Exercise materials:
Content starts
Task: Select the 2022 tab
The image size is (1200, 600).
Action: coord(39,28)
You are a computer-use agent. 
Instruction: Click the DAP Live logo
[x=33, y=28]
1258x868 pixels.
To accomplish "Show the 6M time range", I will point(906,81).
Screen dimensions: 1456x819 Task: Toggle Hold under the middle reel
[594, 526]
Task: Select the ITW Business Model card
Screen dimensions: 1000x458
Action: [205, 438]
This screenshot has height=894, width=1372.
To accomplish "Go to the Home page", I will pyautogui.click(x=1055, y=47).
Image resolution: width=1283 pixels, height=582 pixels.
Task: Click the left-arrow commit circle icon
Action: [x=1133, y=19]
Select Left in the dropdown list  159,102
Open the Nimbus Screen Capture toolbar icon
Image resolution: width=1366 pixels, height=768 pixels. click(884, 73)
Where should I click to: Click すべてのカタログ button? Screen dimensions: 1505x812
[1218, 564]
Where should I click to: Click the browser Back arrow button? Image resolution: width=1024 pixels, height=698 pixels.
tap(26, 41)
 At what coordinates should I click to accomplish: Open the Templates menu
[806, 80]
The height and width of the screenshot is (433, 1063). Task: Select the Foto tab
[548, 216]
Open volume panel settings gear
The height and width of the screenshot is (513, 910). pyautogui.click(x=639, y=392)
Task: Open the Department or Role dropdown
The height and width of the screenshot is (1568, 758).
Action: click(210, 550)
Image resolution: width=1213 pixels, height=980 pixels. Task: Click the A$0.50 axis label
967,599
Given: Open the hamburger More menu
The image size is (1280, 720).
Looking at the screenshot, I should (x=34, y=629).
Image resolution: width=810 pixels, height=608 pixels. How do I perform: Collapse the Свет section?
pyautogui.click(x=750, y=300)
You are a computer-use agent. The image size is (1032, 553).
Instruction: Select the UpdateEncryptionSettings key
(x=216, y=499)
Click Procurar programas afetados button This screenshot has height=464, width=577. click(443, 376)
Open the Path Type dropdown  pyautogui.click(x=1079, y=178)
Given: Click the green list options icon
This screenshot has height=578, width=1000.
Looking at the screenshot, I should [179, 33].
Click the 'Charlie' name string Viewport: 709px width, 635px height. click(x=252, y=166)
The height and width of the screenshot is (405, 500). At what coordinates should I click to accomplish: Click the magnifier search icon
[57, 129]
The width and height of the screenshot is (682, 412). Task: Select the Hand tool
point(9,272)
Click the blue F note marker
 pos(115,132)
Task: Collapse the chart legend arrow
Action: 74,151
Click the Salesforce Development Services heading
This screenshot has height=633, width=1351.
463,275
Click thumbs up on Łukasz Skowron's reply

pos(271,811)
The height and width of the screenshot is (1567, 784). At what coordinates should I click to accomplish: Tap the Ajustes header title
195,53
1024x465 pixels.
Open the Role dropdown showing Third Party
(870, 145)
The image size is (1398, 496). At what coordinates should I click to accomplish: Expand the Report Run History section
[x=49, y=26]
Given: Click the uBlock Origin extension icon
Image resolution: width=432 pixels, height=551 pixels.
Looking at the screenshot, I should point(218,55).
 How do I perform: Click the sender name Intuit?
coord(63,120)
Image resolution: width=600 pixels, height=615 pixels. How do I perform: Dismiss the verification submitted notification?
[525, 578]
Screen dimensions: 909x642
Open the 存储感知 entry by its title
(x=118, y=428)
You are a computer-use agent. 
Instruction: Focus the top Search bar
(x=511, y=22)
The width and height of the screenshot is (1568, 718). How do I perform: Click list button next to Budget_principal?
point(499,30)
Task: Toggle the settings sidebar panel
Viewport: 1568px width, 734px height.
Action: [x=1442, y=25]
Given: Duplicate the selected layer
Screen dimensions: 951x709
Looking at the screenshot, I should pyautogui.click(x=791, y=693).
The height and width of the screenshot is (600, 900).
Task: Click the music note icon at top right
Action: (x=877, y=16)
Content ends
Task directions: Copy out each line in the listing that has the word "Given".

Answer section:
Given: Open the hamburger More menu
Given: Click the green list options icon
Given: Click the uBlock Origin extension icon
Given: Duplicate the selected layer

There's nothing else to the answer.